* _Assigned task_
Output the data in full and exactly as presented.

* _Extracted records_
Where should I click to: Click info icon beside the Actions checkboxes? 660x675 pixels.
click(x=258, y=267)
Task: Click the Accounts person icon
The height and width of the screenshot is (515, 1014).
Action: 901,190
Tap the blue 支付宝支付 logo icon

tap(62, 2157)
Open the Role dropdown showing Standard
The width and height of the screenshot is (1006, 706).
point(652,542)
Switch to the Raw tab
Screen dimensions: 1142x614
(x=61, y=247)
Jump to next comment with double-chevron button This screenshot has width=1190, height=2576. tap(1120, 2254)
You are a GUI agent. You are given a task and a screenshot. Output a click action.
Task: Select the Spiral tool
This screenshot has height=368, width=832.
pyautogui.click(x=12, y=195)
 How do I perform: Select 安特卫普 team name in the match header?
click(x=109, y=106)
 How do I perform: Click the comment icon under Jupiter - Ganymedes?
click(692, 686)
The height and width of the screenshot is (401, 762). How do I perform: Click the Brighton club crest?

* _Worked solution_
Where should I click to: Click info icon beside the Actions checkboxes? 660x675 pixels.
click(x=258, y=267)
Task: Click the Accounts person icon
The height and width of the screenshot is (515, 1014).
Action: 901,190
Tap the blue 支付宝支付 logo icon

tap(62, 2157)
Open the Role dropdown showing Standard
The width and height of the screenshot is (1006, 706).
point(652,542)
Switch to the Raw tab
Screen dimensions: 1142x614
(x=61, y=247)
Jump to next comment with double-chevron button This screenshot has width=1190, height=2576. tap(1120, 2254)
You are a GUI agent. You are given a task and a screenshot. Output a click action.
Task: Select the Spiral tool
This screenshot has height=368, width=832.
pyautogui.click(x=12, y=195)
 How do I perform: Select 安特卫普 team name in the match header?
click(x=109, y=106)
 How do I perform: Click the comment icon under Jupiter - Ganymedes?
click(692, 686)
The height and width of the screenshot is (401, 762). How do I perform: Click the Brighton club crest?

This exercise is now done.